═══ INFORMATION GIVEN
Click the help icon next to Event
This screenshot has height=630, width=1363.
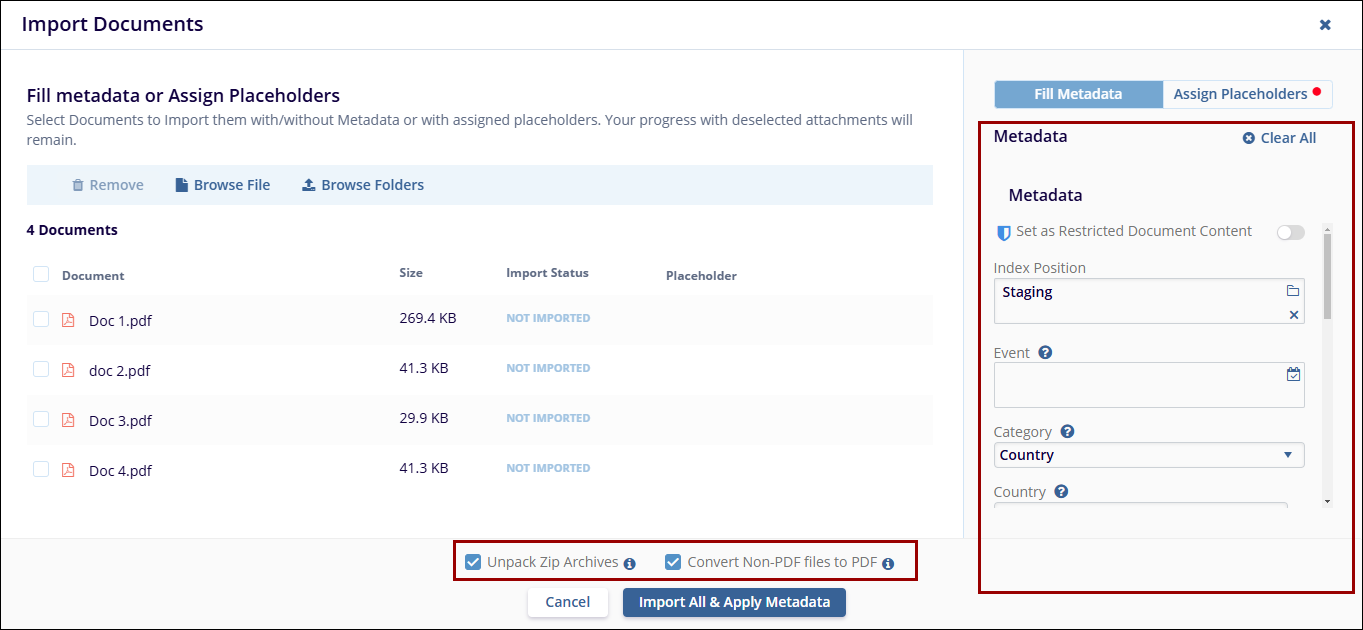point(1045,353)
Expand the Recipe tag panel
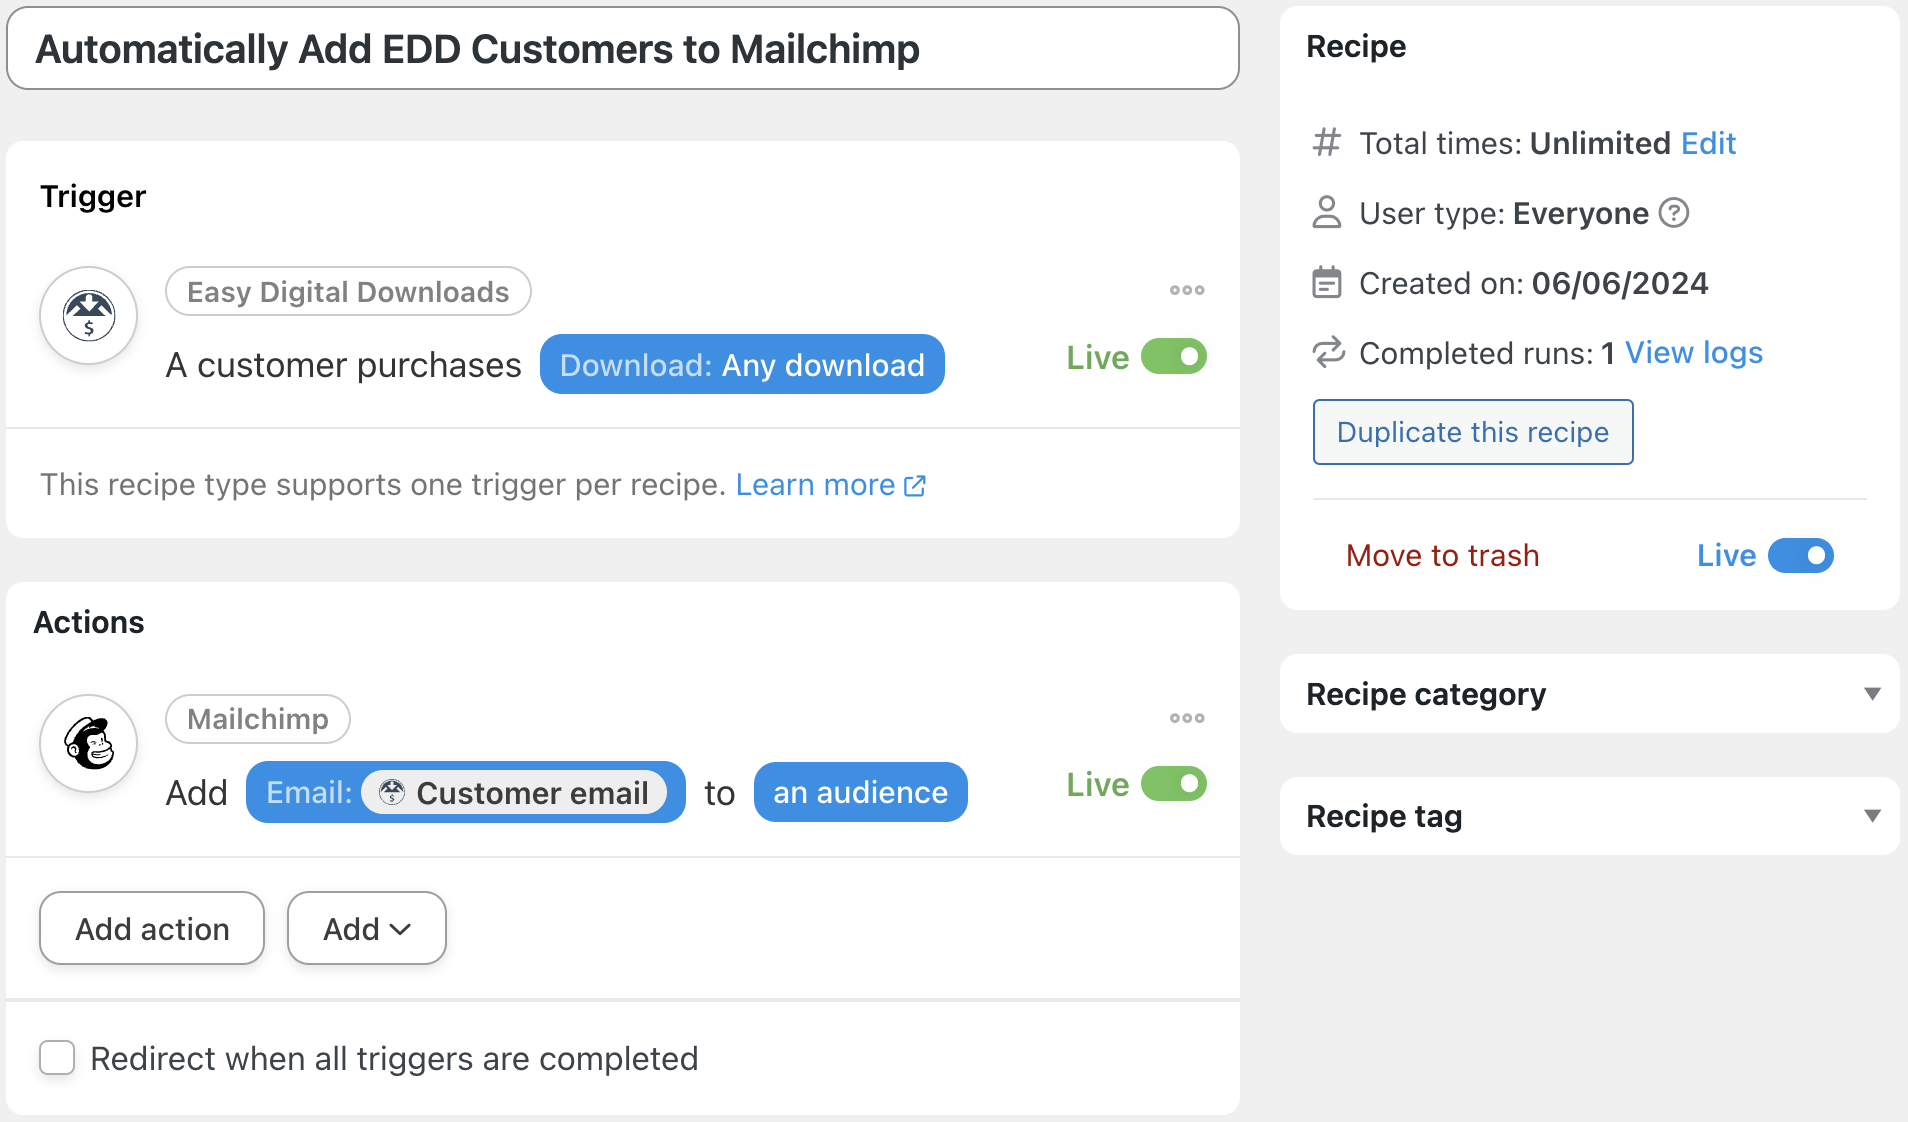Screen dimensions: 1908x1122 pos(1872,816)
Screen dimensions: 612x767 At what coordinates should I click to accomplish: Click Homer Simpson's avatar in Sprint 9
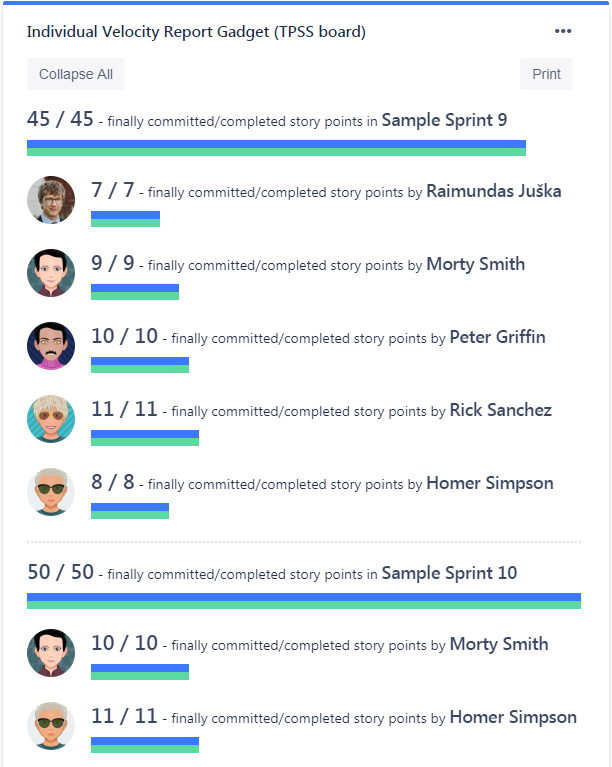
══════
═══ INFORMATION GIVEN
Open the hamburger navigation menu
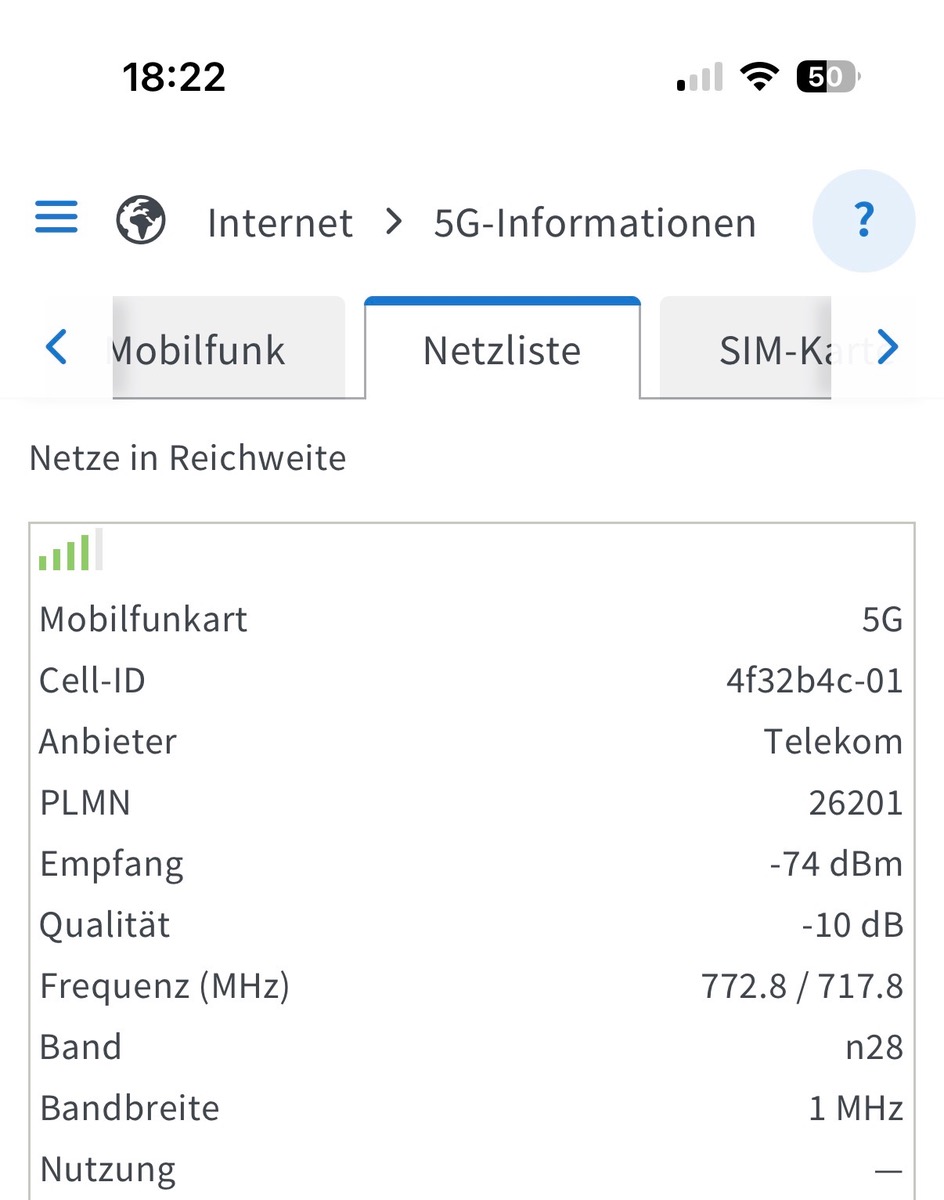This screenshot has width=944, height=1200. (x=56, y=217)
══════
*TASK ITEM*: Return, exactly as they stand, the lines above from the one with "Expand the Recipe tag panel" to the one with "Screen dimensions: 612x767", omitting any pictures among them.

*SOLUTION TO THIS PROBLEM*:
Expand the Recipe tag panel
Screen dimensions: 1908x1122 pos(1872,816)
Screen dimensions: 612x767 At what coordinates should I click to accomplish: Click Homer Simpson's avatar in Sprint 9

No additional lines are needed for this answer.